There is also a part in one of the levels where an Exploding Barrel sits right behind a door. Use a breaching charge on it, and you can say goodbye to half of your team.
In The Revenge of Shinobi and Shinobi III, using the Mijin jutsu (a technique that heavily damages all enemies in the area and gives you another use of a jutsu of your choice at the expense of one of your lives) while you're on your last life will result in an automatic Game Over. To drive this point home, Joe's exploded body parts will simply fall off the screen instead of regenerating him.
Future Tactics subverts this beautifully. The first few levels feature enemy creatures that strap dynamite to their backs and explode when they get in range, damaging you but killing them. It's much later in the game that you learn the creatures have a machine that revives them if they die, so they can blow themselves up all they want and live to fight another day.
In F.E.A.R., it is not uncommon for Replicas to bounce grenades off walls back at themselves.
Red Dead Redemption contains a random encounter involving a couple of guys transporting TNT barrels. At some point, one the men mentions lighting a cigar while sitting on of said barrels. Players more intelligent than said character will take that as their cue to run the hell away.
In Bug Hunt, which is set on a space station, attempting to use the frag grenade as a normal weapon causes a Non Standard Game Over. You can also blow yourself up by taking off on the shuttle after rigging it to explode.
In Schlock Mercenary, the demolitions expertlives up to his namesake. In his defense, somebody really did mess with his detonator and his eyes so that he would mess up the red button and the green one in an attempt to kill him while making it look like this trope.

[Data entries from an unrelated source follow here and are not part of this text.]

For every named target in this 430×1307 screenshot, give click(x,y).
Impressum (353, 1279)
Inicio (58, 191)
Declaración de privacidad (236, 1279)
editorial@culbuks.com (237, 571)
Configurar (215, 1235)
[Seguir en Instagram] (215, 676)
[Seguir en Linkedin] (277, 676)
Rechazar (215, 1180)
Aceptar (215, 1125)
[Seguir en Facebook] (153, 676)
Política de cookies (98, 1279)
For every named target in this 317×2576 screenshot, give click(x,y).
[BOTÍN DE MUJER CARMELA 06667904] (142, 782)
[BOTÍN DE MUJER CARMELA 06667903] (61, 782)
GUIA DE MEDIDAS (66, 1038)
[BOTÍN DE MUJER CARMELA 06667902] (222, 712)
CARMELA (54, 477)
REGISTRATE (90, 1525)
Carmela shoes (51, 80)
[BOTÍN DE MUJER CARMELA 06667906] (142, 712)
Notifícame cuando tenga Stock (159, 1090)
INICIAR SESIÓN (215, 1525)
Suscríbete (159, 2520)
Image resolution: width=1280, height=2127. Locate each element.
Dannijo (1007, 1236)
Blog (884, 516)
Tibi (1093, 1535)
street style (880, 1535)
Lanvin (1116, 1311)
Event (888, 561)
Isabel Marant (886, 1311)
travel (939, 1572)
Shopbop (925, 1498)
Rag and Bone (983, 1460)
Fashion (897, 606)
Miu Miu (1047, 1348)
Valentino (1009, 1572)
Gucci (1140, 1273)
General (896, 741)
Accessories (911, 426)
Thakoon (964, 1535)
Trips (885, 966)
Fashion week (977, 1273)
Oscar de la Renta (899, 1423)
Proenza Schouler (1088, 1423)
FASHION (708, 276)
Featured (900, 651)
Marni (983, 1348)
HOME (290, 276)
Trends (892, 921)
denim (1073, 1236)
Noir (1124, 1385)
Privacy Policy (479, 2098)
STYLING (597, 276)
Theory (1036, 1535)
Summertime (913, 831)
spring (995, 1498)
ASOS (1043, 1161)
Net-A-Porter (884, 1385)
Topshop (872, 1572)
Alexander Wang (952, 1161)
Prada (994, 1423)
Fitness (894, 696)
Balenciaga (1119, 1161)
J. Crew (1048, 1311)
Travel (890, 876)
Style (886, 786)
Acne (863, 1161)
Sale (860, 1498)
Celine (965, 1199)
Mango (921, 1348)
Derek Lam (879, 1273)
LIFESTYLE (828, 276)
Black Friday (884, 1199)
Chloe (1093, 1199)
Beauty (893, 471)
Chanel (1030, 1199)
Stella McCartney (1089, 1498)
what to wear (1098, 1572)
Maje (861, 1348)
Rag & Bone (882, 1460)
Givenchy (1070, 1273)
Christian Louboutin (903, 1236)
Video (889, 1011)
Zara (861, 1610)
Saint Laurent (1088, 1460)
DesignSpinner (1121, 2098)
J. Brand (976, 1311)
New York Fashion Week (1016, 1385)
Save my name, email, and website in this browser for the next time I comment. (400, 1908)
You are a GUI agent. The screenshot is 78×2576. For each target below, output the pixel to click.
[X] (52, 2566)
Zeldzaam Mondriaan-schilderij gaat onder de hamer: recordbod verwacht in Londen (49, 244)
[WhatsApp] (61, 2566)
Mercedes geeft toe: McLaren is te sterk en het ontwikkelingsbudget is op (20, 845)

A group of thugs try tossing an anti-matter grenade at Schlock only for it to bounce off a wall and explode at their feet. Or as Schlock prefers to put it, "They committed suicide when they saw me coming."
Pibald manages it again during the "Massively Parallel" arc by setting a mine that, thanks to a bit of poor planning, would go off when their employer - a robotic king built from a damaged tank - approached. While everyone concerned survived, the incident gave us the phrase "negligent regicide".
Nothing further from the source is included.